What’s Closed Captioning?

Closed captioning is the process of showing the texts on a television or video screen. The texts are typically in the original source language, which is a transcript of the audio of the video while it plays.

Closed captions are only displayed upon the viewer’s control. He can activate the deactivate them via the features of the remote control or settings of a video (e.g., YouTube has an option (CC) that prompts the display of “Subtitles/Captions).

\In a nutshell, if you add closed captioning to your videos, the viewers can switch them on or off. Whether they have learning disabilities, they have a noisy environment in the background, or they would like to understand the jargon or terms spoken, closed captions in Chinese can help them follow through the video’s content as they read the texts.

How Useful is Closed Captioning in Chinese Videos?

Chinese netizens are one of the biggest consumers of online videos. But closed captioning isn’t just limited to the deaf and hard of hearing community.

Videos these days are also used when training employees, organization’s communication, studying e-learning courses online, video marketing, social media, and e-commerce videos.

E-learning in the corporate environment will help global companies be useful in training employees. You want to make sure that the audio and video are in sync with the captions when delivering a message or teaching a course. A closed caption includes non-speech elements like noises in the background or speaker’s identification.

Sometimes, closed captioning is used interchangeably with subtitling. But there are differences between the two. In subtitling, the non-speech elements aren’t included. It’s for those viewers who can hear and don’t have learning disabilities.

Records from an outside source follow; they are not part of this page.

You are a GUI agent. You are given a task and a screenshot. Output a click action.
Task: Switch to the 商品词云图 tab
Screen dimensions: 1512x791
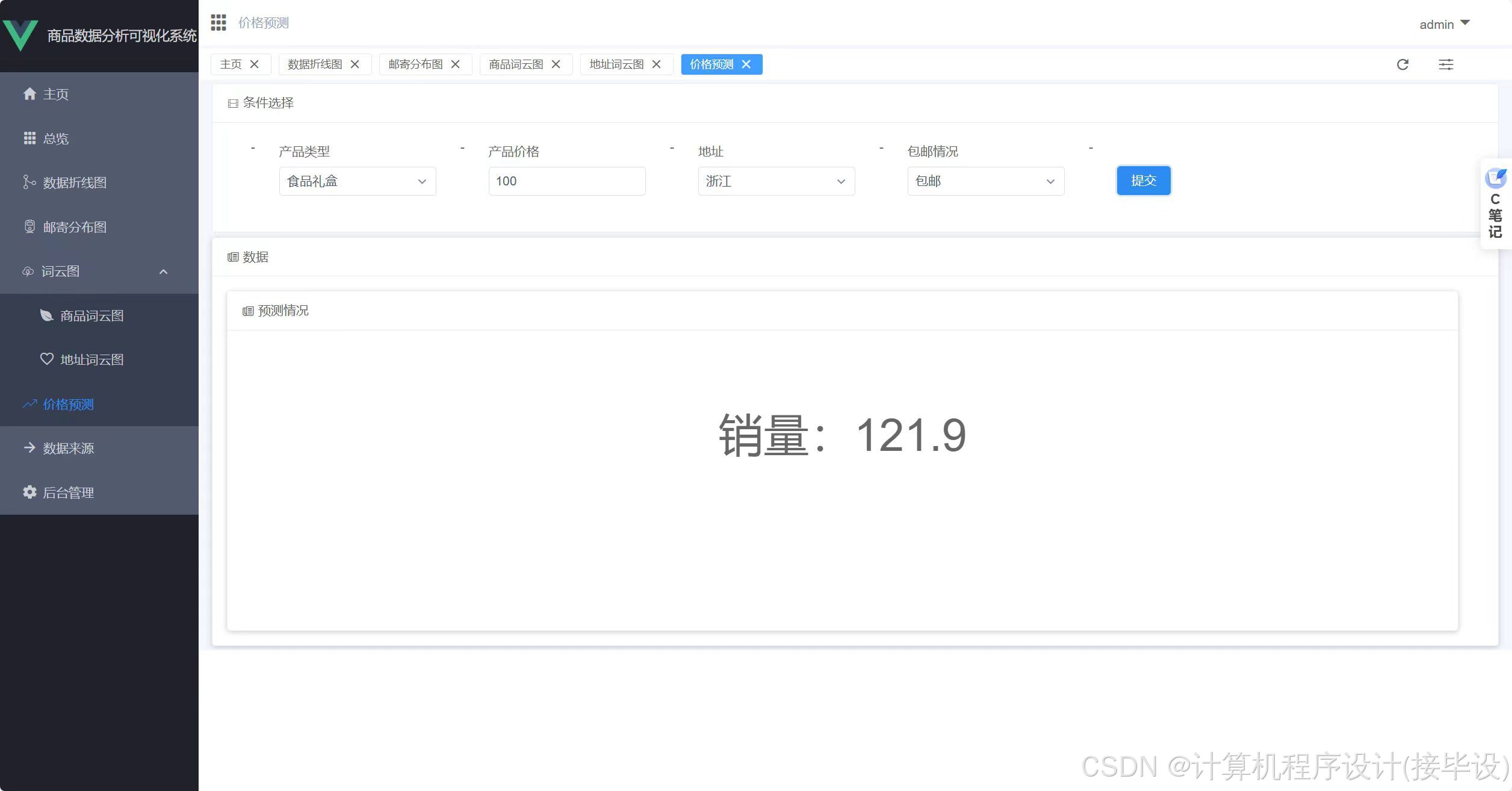coord(516,64)
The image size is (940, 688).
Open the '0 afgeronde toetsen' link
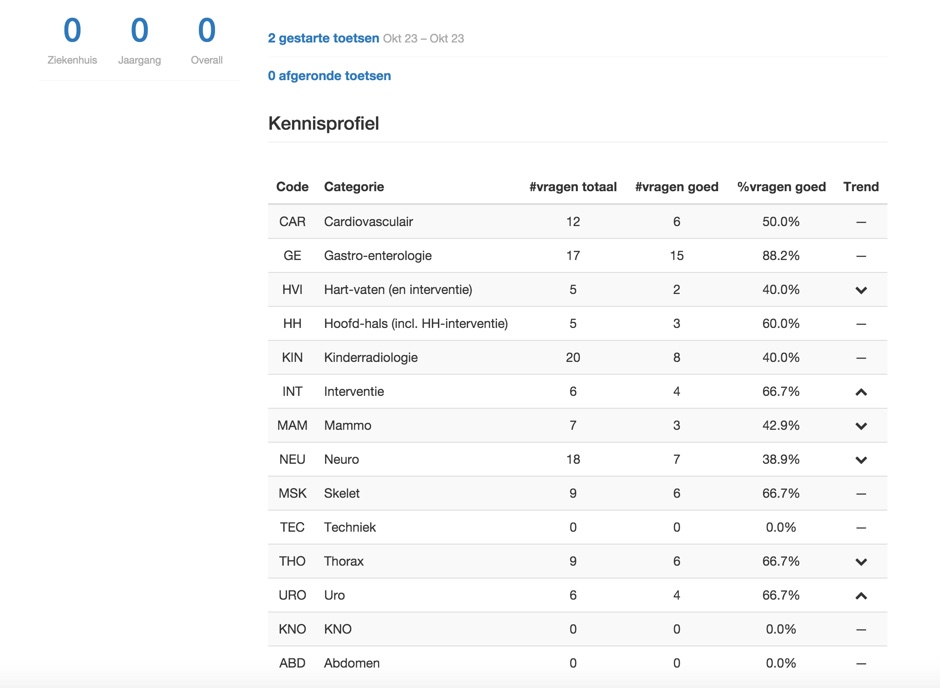tap(329, 76)
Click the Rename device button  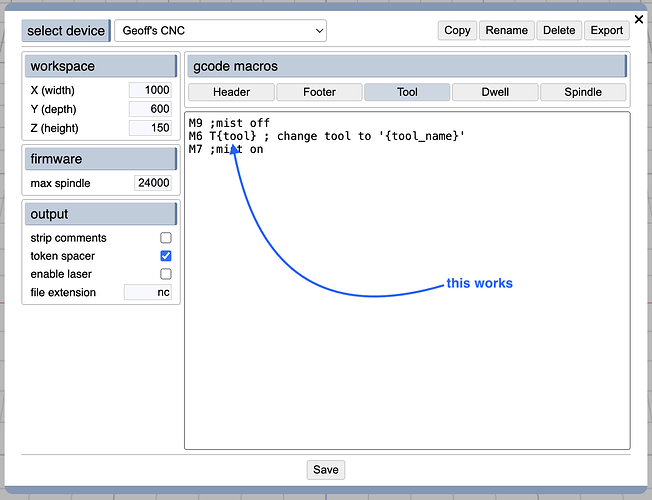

Why Captioning Quality Matters?

Closed caption services should be handled by professional linguists, translators, and multimedia specialists to ensure that the audio of the video is in sync with what the texts are displayed on the screen.

If you switch on captions on a video and compare the texts to what the speaker is saying, you will see the discrepancies if the publishers don’t take note of the details. Some captions are unreadable or don’t make sense. And that can be frustrating for the deaf and hard of learning communities.

Closed captioning is useless when they are inaccurate as their primary function is to display in texts for those who have hearing loss.